Machine Learning: An Introduction to Random Forests
In our previous article Machine Learning: An Introduction to CART Decision Trees in Ruby , we covered CART decision trees and built a simple tree of our own. Decision trees are very flexible and are a good tool for simple classification, but they are often not enough when it comes to real-world scenarios.
When dealing with large and complex data, or when dealing with data with a significant amount of noise, we need something more powerful. That’s where ensemble models come into play. Ensemble models combine a number of weak learners to build a strong model, with increased accuracy and robustness. Ensembles also help manage and reduce bias and overfitting.
In this article, we’ll cover a very popular tree-based ensemble model: Random Forest.
Introduction
Ensemble models are a pretty powerful technique. Conceptually, they can be built with any kind of weak learner, and can handle both regression and classification (binary or multi-class) tasks.
A weak learner is a model that is only slightly better than random choice. Considering a binary classification problem, if you pick a class at random for a particular instance, you have a 50% chance of being right. Weak learners are only slightly better than that.
For the purposes of this article, we’ll focus on a specific type of weak learner: decision trees. It is important to note that decision trees are weak learners when shallow and, in ensemble models, trees are kept intentionally shallow. A standalone tree can be a strong learner if allowed to grow complex enough.
We’ll also focus on a specific type of problem, the one applicable to the use case described in our Machine Learning Aided Time Tracking Review: A Business Case article , binary classification.
Brief Introduction to Random Forest Classification
Random Forests operate by constructing multiple decision trees, pooling the class prediction outputted by each individual tree and choosing the class with the most votes (mode) as the final prediction to output.
A few interesting concepts to know when dealing with Random Forests:
Bootstrapping: a statistical resampling technique that involves, in the context of Random Forests, creating multiple subsets of the original training dataset by drawing each subset randomly with replacement; that is, after each draw, the selected item is put back into the original set and can be picked up again. This means that at the end of the process, each tree gets a subset of data, and different subsets might have repeating data points.
Bagging: Bagging, short for Bootstrap Aggregating, is an ensemble technique that trains multiple weak learners (which, in the case of Random Forest, are individual decision trees) independently on different bootstrap samples and then aggregates their predictions to produce a final prediction.
The combination of bootstrapping and bagging is what helps reduce variance in the model, allowing for more robust and accurate models. It ensures each tree in the group is different, which is crucial for the team of trees to work well together and deal with complicated patterns in data. As an added plus, since each tree can be trained independently, Random Forests are highly parallelizable, making them efficient on large datasets.

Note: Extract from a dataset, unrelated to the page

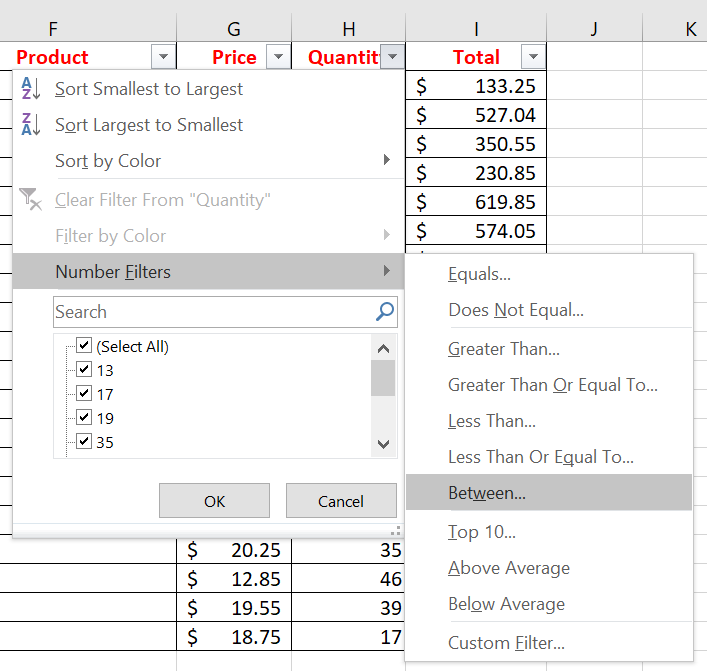Select Top 10... filter option
707x671 pixels.
(x=482, y=532)

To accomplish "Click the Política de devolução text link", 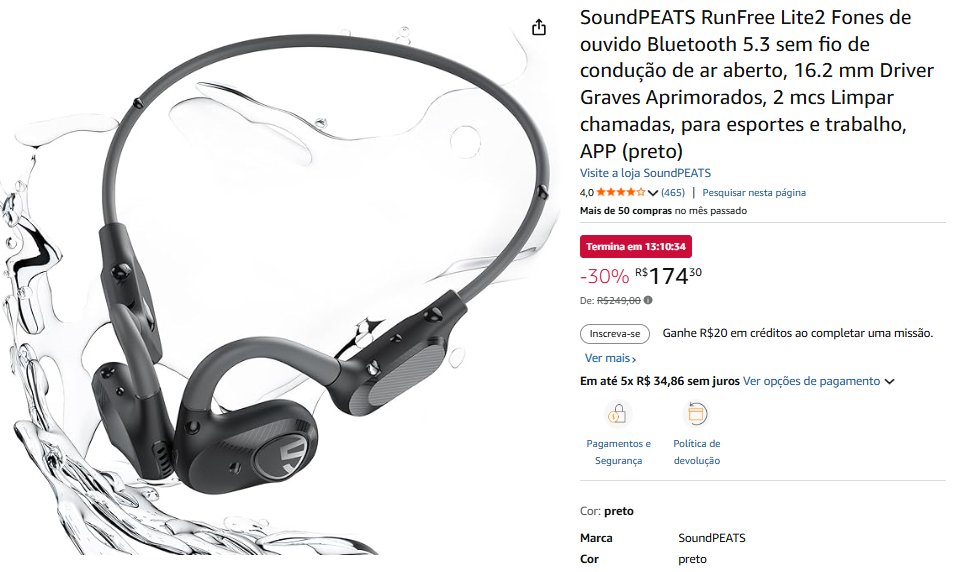I will click(x=696, y=452).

Implementation of a Random Forest classifier. Source: Machine Learning for Subsurface Characterization by Siddharth Misra and Hao Li
Random Forest Classifier Algorithm
Random Forest classification works by training multiple individual trees and taking the individual predictions to arrive at a final one. One key difference to keep in mind is that decision trees constructed by a Random Forest classifier are constructed from bootstrap-sampled data, not from the total dataset.

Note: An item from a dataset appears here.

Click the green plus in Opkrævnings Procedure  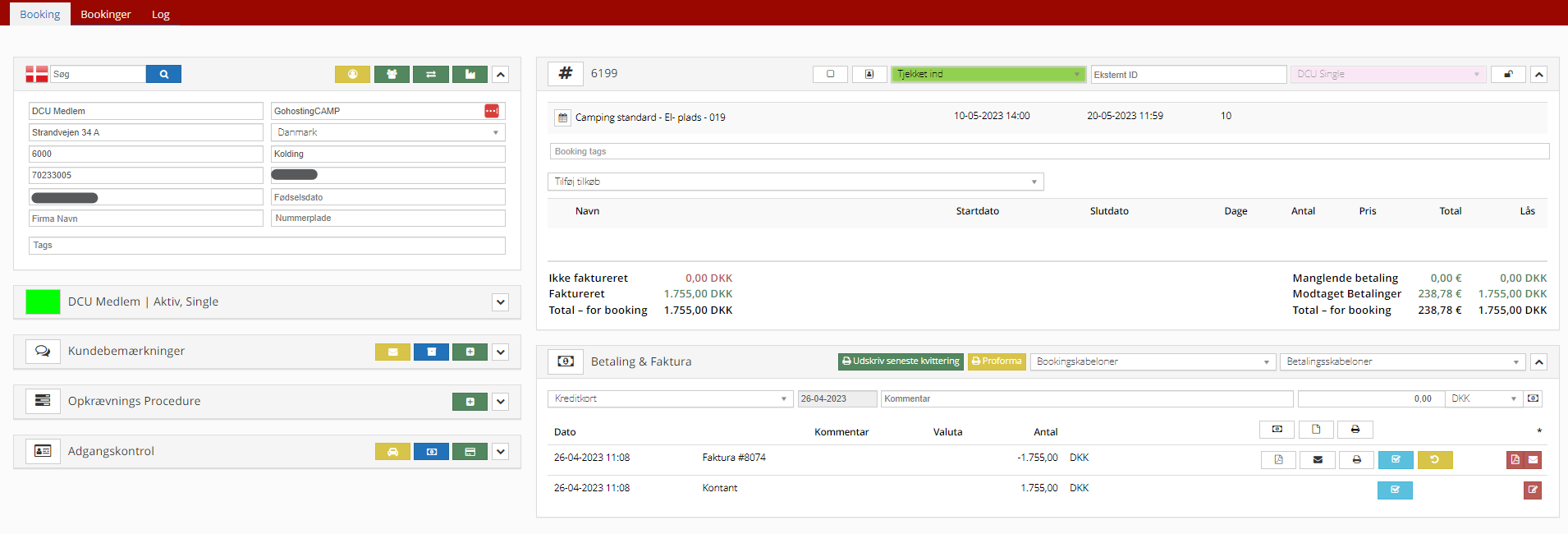click(470, 402)
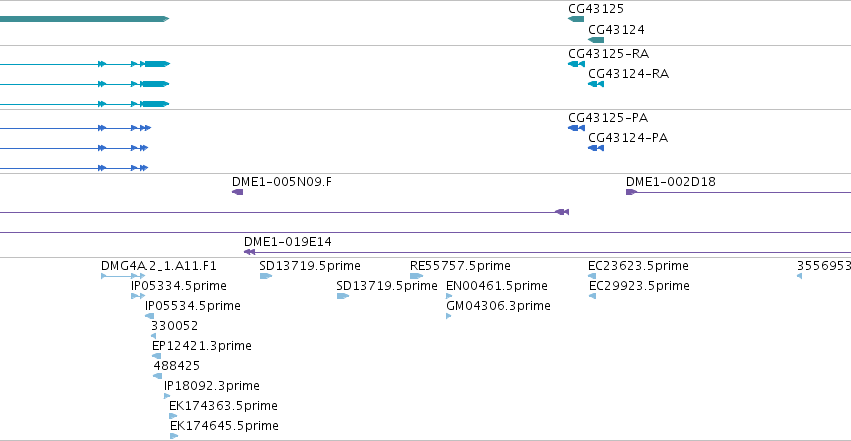Viewport: 851px width, 441px height.
Task: Select the CG43125-PA protein feature
Action: pos(576,128)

To construct the trees, multiple subsets of the original data are created via bootstrapping. These subsets will compose the root node of each tree.
For classification, as you may recall from the previous article on CART decision trees , Gini impurity is used to define the feature and threshold to split on, with the goal being to always minimise impurity in the set. It is also possible to use Information Gain to split the dataset, but in this article we’ll focus on Gini impurity.
At each split, a random subset of features is chosen, with the best split being found within this subset. In standard implementations of Random Forest, including Scikit-learn’s , the sample is the same size as the original dataset, but the composition of features and instances will vary. The randomness aspect increases the diversity of the trees, helping make the model more robust and reducing overfitting.
Each tree in the forest yields a classification. Considering a forest with \(K\) trees, each yielding a prediction \(C_k(x)\) of the Kth tree for input x, the final prediction is:
\[Y(x) = mode{C_1(x), C_2(x), ..., C_K(x)}\]Where mode refers to the most frequent class label among all the class labels predicted by the individual trees in the forest.
Building a Random Forest Classifier
Now that we have a good understanding of Random Forests, let’s leverage our DecisionTree
class from the previous article and build a very simple RandomForestClassifier
of our own.
Like with the DecisionTree
, we want a train
method and a predict
method. The difference is the train
method of the classifier will call the DecisionTree
’s train
method on a random subset of the original data.
First, we’ll initialize a couple of things we’ll need: the number of trees to construct and the maximum depth of each tree. We’ll need to store the trees in an array.
def initialize(n_trees, max_depth)
@n_trees = n_trees
@max_depth = max_depth
@trees = []
end
In order to train the individual trees, we’ll need bootstrapped samples. Let’s define a private method to randomly select samples from the original dataset that we can use to train the trees:
def bootstrap_sample(data, labels)
bootstrapped_data = []
bootstrapped_labels = []
n_samples = data.length
n_samples.times do
index = rand(n_samples)
bootstrapped_data << data[index]
bootstrapped_labels << labels[index]
end
[bootstrapped_data, bootstrapped_labels]
end
Now we can build our train
method. All it needs to do is, for as many times as the number of trees defined, train a DecisionTree
on a bootstrapped sample, and store the tree in the array of trees:
def train(data, labels)
@n_trees.times do
tree = DecisionTree.new
bootstrapped_data, bootstrapped_labels = bootstrap_sample(data, labels)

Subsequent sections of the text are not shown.